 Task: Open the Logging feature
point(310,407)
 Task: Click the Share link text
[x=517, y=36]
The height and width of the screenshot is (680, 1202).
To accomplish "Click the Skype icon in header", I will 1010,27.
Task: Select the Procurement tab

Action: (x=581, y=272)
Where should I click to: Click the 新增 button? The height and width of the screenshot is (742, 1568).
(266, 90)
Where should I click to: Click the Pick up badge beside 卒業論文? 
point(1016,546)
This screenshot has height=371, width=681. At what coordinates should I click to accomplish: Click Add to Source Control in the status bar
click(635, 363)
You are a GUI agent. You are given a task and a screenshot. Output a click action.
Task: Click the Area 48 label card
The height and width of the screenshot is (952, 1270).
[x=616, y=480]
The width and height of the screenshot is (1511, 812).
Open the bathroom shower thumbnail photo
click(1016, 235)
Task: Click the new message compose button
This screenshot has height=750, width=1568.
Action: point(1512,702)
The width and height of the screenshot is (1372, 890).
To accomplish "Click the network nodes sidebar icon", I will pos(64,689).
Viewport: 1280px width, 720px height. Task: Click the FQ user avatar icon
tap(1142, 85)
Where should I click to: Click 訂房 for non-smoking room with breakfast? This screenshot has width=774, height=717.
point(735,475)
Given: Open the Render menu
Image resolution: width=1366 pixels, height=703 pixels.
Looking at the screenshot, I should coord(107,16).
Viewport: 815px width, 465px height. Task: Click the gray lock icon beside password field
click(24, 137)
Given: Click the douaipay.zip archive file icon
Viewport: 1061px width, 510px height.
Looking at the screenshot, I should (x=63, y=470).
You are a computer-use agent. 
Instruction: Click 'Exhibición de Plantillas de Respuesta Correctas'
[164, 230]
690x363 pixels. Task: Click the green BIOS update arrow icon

**********

**Requirement:** Using the listing, count the lines where the word "will" appears and reply with only that number.

**Answer section:** 2